Rewrite the items from the line containing "Task: Select the bold Index Terms label" through the line containing "Action: point(109,368)", both ends included and requests kept. Shift each coordinate in the answers by adding 20 to every number.

Records excerpted from a collection:
========================

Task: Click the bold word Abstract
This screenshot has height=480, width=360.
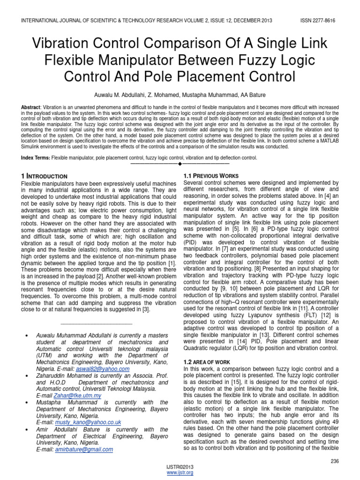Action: point(30,107)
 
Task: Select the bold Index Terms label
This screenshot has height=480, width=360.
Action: point(36,158)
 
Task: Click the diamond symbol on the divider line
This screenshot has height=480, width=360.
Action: point(180,164)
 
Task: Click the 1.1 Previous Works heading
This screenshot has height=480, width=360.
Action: point(211,176)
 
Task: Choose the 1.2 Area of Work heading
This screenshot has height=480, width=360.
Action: point(207,362)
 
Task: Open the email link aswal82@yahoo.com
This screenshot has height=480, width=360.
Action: point(109,368)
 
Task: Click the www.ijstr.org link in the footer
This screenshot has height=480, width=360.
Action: point(180,472)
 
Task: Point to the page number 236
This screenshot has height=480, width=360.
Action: point(334,461)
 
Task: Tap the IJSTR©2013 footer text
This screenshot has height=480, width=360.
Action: point(180,467)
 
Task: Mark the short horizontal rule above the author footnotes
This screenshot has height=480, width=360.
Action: point(97,324)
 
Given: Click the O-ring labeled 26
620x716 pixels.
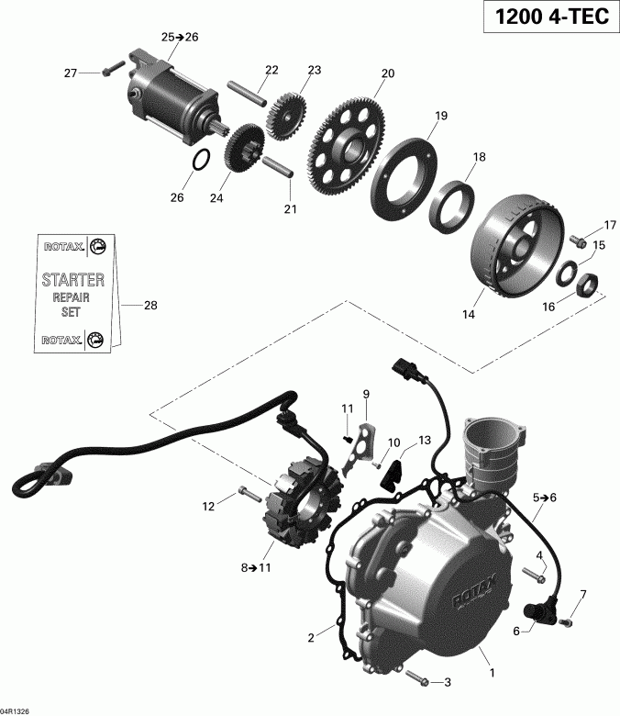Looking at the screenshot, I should click(205, 162).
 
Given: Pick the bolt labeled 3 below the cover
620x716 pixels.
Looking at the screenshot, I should click(415, 680).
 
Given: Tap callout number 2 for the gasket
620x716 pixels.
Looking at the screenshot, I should click(312, 636).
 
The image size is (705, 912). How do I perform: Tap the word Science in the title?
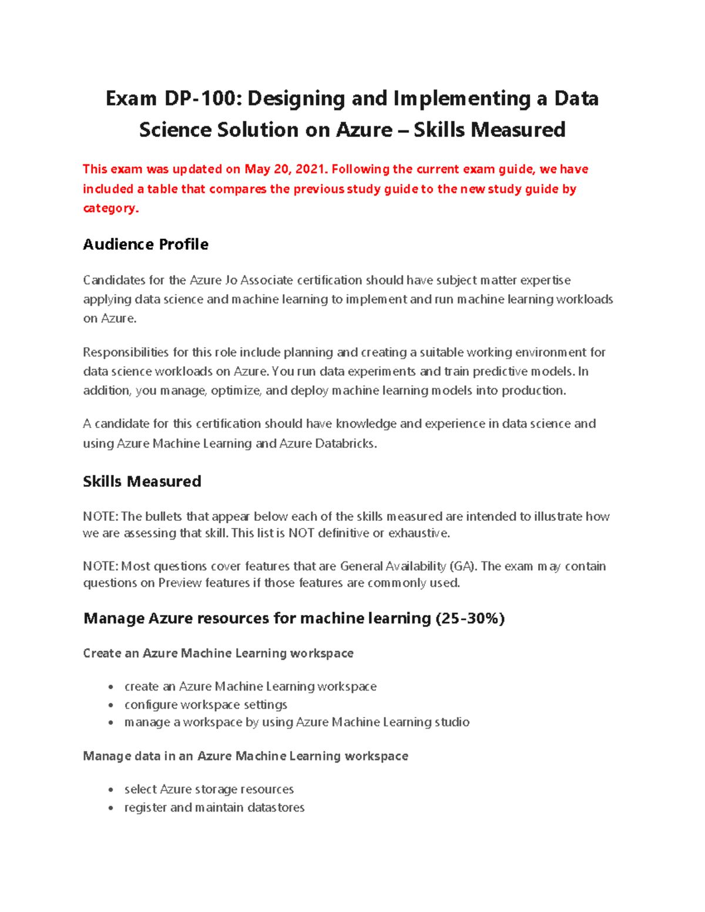point(175,130)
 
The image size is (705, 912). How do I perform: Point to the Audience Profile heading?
point(146,244)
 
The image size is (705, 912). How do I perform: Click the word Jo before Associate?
point(231,281)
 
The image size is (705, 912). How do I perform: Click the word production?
point(533,391)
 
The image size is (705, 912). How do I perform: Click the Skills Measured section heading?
point(142,482)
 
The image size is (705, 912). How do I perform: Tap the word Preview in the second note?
point(180,583)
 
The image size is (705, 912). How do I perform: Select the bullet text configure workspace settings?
point(206,705)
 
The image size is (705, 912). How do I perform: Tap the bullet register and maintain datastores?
point(214,808)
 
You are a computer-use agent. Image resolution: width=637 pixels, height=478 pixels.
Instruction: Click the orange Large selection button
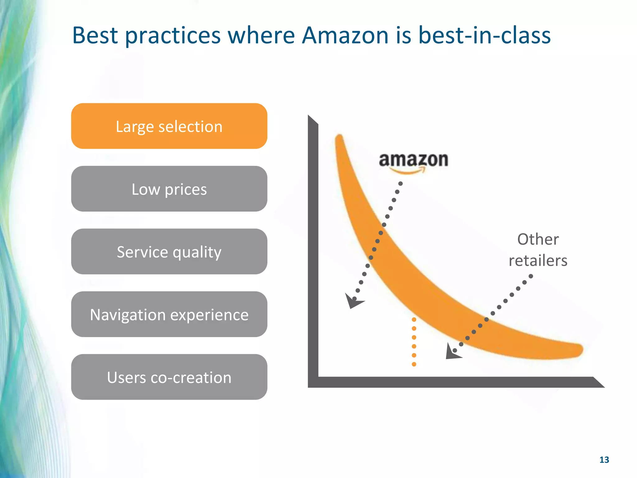pos(169,126)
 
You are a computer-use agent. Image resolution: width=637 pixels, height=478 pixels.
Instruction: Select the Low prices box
pos(169,189)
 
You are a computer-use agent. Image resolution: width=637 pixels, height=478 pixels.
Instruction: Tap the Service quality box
pos(169,251)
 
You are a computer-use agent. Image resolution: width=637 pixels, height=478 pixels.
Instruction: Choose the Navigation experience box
pos(169,314)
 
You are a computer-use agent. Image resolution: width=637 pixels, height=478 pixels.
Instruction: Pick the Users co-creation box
pos(169,377)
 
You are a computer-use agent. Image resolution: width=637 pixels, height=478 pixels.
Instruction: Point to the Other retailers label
pos(538,250)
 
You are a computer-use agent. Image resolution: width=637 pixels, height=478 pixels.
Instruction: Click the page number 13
pos(604,460)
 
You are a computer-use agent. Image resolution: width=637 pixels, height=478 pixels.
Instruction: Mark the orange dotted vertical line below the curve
pos(414,342)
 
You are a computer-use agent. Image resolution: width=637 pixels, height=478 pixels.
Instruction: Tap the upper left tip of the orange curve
pos(339,137)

========================

■ Solved problem:
Task: Select the bold Index Terms label
This screenshot has height=480, width=360.
Action: point(56,178)
 
Task: Click the diamond symbol on the divider line
This screenshot has height=480, width=360.
Action: point(200,184)
 
Task: Click the 1.1 Previous Works heading
This screenshot has height=480, width=360.
Action: point(231,196)
 
Task: Choose the 1.2 Area of Work heading
This screenshot has height=480, width=360.
Action: point(227,382)
 
Task: Open the email link aswal82@yahoo.com
This screenshot has height=480, width=360.
Action: point(129,388)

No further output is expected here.